By virtually any measure, last month’s 2010 Commonwealth Games in Delhi were a complete disaster. A small budget wasn’t the issue but rather a large one was. With a cost of 30,000 Crore (300 billion Rupees), or close to $7 billion USD, they were easily the most expensive Commonwealth Games ever. They cost as much as any Olympic Games, except of course for the Beijing Games in 2008. All this money, and India has a 35 per cent poverty rate. But that’s another issue.
Right before the games began, the athletes’ villages had flooded, rendering many of the dormitories uninhabitable. Then, a pedestrian bridge leading to the stadium collapsed. There have been rumours of unsafe and unregulated working conditions, including child labour and a meningitis outbreak amongst construction workers. In a country with strict labour laws and a stable economy, none of these things would have happened. I’m not suggesting that large athletic events should be entirely westernized: I’m merely proposing that they should be safe.
In May, the Canadian Olympic Committee (COC) decided that their athletes competing in Delhi would arrive in India just in time for their specific events, and then return straight home. If they missed a ceremony or a teammate’s competition, tough luck. It was clear that the COC didn’t believe that the Indian Games would be a success, and would be participating in only the most literal and passive way. In short, the COC felt that the conditions would be poor, the city dangerous, and the experience detrimental for the athletes.

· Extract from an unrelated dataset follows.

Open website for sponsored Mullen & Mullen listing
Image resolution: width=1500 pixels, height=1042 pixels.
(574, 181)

The Indian Olympic Committee, as well as many Canadian and Indian pundits, was incensed. While India was offended, Canada was right.
We can ignore the one Canadian athlete who returned home with typhoid fever. We can assume that he didn’t get the shots required to travel to India. But what we can’t ignore is the accusation that tainted water in the swimming pool led to dozens of athletes being poisoned. We can’t ignore the story of Annamay Pierse, a Canadian athlete and 2012 medal hopeful, who will lose significant time from her competitive prime because she returned home with Dengue fever, a disease so rare there have only been a handful of reported cases in Canada and the U.S. in the last half-century. It’s a disease that’s been used in the past by the U.S. as a form of biological warfare. An athlete catching the bug in competition is simply unacceptable.

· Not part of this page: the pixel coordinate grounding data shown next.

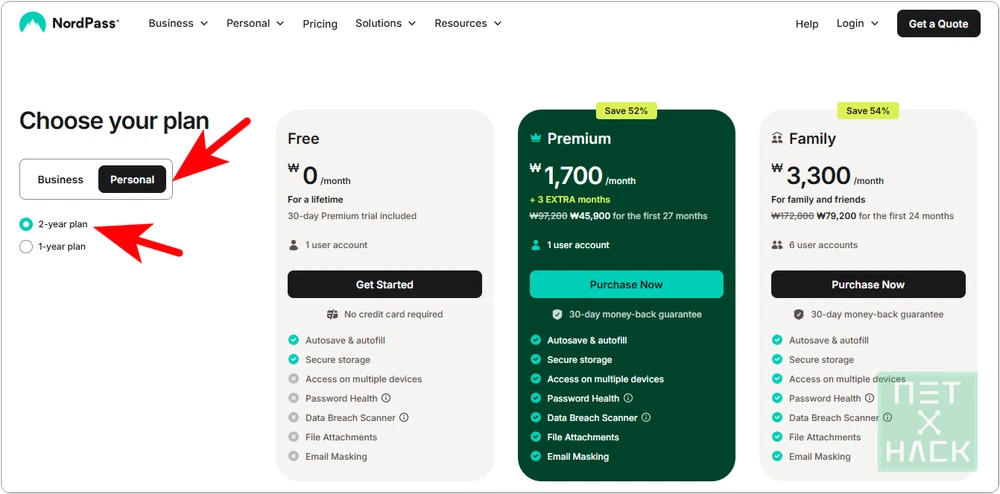Image resolution: width=1000 pixels, height=494 pixels.
Task: Click the info icon next to Password Health in Free plan
Action: click(x=386, y=398)
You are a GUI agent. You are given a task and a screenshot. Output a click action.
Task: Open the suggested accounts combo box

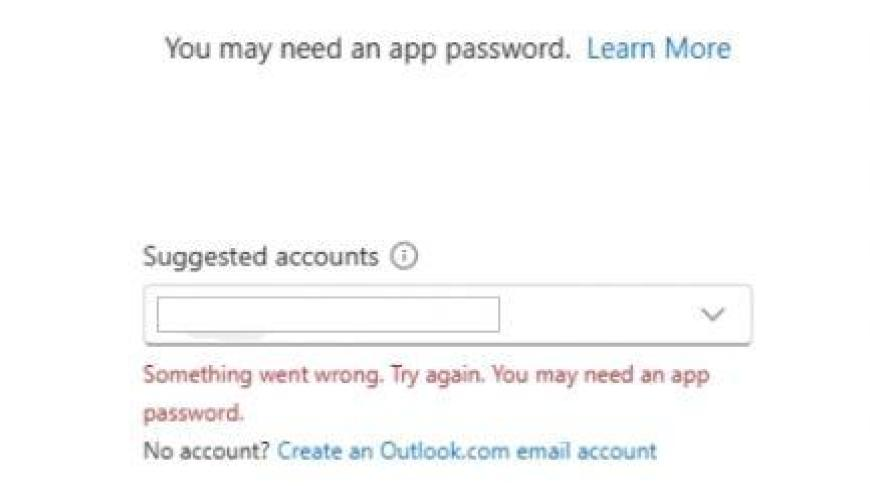tap(448, 315)
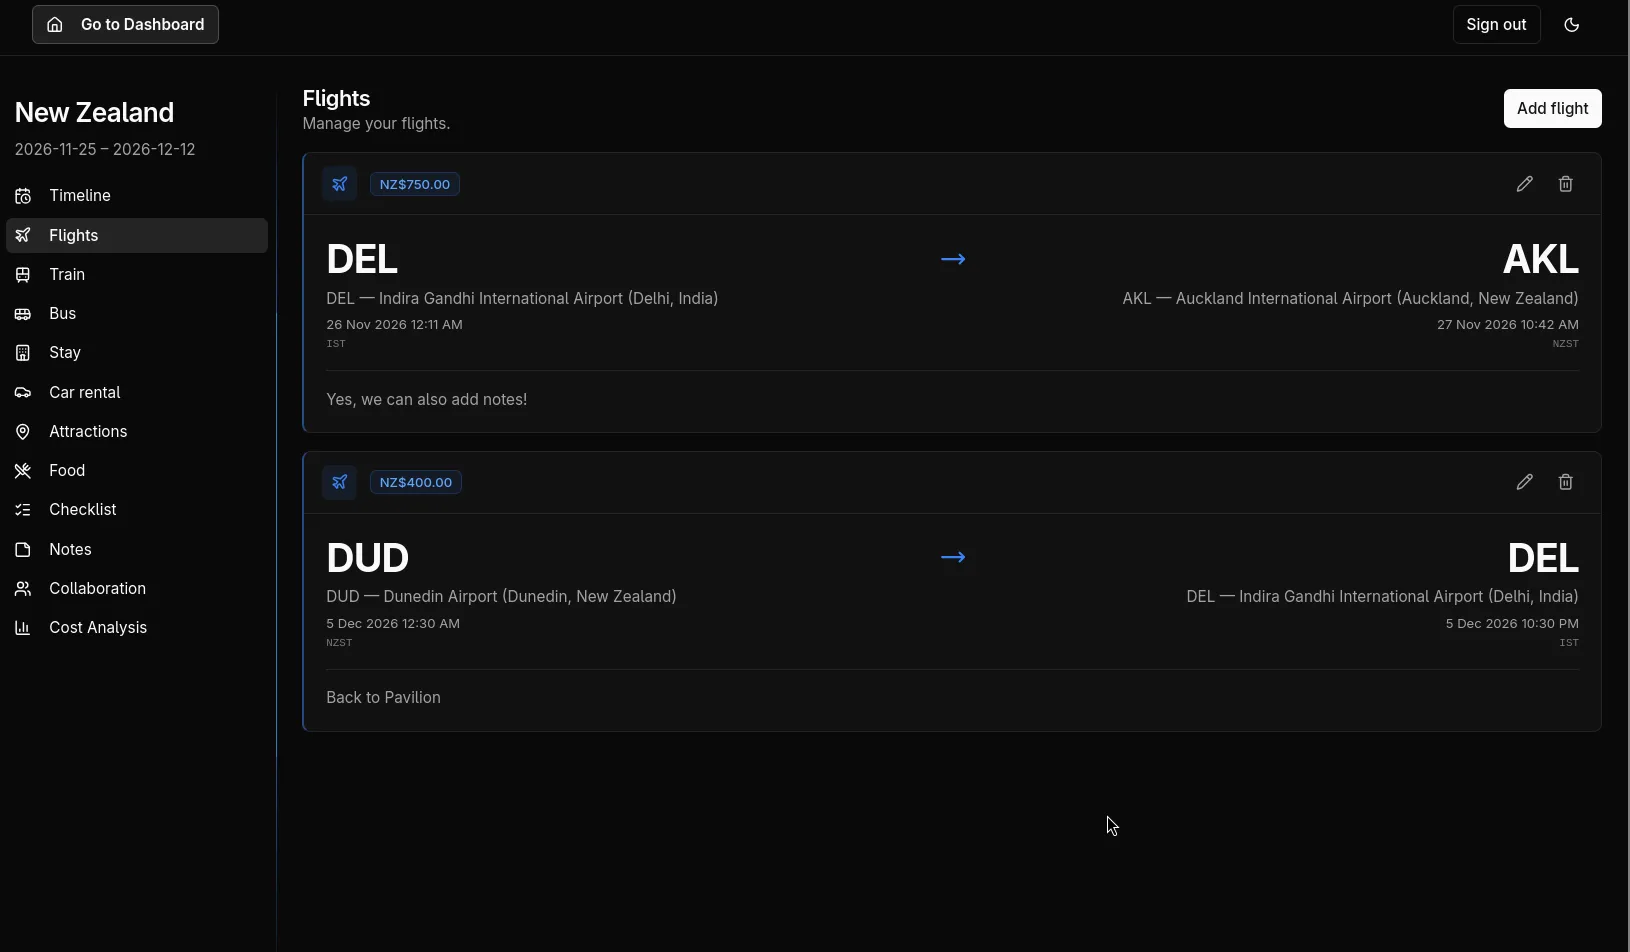Click the Add flight button
Viewport: 1630px width, 952px height.
click(x=1552, y=109)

While this may seem trivial in isolation, consider that Brazil, the host of the 2016 Olympic Games, is the world’s leading centre for Dengue outbreak, amongst other exotic diseases. It’s extremely important for all countries to have equal opportunity to compete on an international level. Nonetheless, that doesn’t diminish the right of every competitor to be safe.
The experience in Delhi bodes poorly for both the Rio 2016 Olympics and every future Olympics held in the developing world. The Delhi debacle is proof that a Third World Olympic dream is just that. Some will argue that South Africa’s success at the World Cup proves that other developing countries are viable hosts for an event this big. The World Cup and the Olympics, however, are incomparable in logistical difficulty. The World Cup holds a maximum of four events per day, spread out in cities all over the country, where there are many smaller local governments and individual logistical hurdles to cross. An Olympic Games features 17 days of over 120 hours of competition per day. If Delhi and India can’t handle an event half this size, how will Rio cope with the real deal? Many point to the 2014 World Cup in Brazil as an Olympic audition. Trust me, the two aren’t even close.